▶ Task instructions
Your answer should be each line of the entries that contains the word "dimensions", copied in full.

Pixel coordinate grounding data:
--- START ---
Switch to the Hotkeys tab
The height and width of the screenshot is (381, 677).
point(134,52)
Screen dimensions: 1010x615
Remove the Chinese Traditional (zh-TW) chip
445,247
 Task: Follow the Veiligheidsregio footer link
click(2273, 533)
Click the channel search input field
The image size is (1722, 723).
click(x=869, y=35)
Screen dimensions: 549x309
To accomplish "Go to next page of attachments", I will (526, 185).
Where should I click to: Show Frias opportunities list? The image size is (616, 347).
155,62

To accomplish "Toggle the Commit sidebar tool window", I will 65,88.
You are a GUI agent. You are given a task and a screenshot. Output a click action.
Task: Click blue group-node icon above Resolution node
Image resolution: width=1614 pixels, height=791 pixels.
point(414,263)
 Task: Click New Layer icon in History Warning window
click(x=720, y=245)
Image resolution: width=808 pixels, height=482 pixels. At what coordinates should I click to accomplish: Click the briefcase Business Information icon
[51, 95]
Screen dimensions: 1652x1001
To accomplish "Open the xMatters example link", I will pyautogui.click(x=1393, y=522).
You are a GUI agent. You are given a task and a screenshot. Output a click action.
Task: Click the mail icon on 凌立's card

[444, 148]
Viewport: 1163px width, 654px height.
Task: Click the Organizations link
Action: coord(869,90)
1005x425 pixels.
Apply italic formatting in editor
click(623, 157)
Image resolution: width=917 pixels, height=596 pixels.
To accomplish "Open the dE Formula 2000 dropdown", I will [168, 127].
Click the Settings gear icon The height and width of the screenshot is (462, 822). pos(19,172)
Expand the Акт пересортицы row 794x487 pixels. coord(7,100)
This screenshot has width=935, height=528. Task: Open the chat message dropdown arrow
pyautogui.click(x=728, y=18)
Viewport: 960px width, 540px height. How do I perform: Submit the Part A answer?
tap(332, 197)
--- END ---
▶ Answer space
Screen dimensions: 1010x615
Screen dimensions: 549x309
Screen dimensions: 1652x1001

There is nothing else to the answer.